Each spring since 2011 I have observed an osprey (Pandion haliaetus) nest near Crystal Lake (Shasta County CA). This large nest sits about 50 feet off the ground atop a ponderosa pine snag. In 2015 I was surprised to discover a pair of Canada geese (Branta canadensis) occupying the osprey nest. That year the Canada geese successfully got three of four goslings into the water (one gosling died jumping from the nest) after which the osprey also had a successful brood. Last year (2016) the geese and osprey again both had successful broods in the same nest.
Last week I checked the osprey nest again and found Canada geese using the nest. Pairs of Canada geese often return to the same nesting site in consecutive years. I wonder if this is the third year with the same pair in the osprey nest?

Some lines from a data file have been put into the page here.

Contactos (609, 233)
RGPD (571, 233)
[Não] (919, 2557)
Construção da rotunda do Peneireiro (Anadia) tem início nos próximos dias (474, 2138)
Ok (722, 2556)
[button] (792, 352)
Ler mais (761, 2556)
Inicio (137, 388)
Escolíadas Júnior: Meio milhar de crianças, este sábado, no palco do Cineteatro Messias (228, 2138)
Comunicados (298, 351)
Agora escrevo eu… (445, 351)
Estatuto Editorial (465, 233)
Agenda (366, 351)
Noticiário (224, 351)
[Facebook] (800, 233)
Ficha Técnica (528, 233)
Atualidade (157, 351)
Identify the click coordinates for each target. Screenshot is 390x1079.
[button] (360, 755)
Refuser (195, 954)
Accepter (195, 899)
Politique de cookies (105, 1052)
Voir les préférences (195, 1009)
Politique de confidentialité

Canada geese mate for life. The female selects the site and does most of the nest construction. The nest is usually placed on the ground in a slightly elevated spot that provides an unobstructed view in all directions. This lone snag rising well above the surrounding vegetation meets that requirement. The Canada goose nest is a cup of dry grasses, lichen, mosses or other plant material lined with down and some body feathers. The osprey nest provides a large “cup” of branches and twigs which the Canada goose female lines to her satisfaction. After the goose eggs hatch and the goslings leave the nest I find large amounts of plant material and down that the osprey toss out of the nest as they refurbish the nest to their own specifications.
The female Canada goose incubates the eggs while the male stands guard nearby. At first I saw the female alone in the nest. I searched the area for a male but could not see him. After about 15 minutes the male came flying from the lake. The pair appeared to greet each other with stretched necks and honking after which the male stood on the edge of the nest while the female continued to tend and sit on the eggs. I left the pair alone after another 15 minutes and will check on them again soon.
I hope this osprey nest will again serve two different species again this year.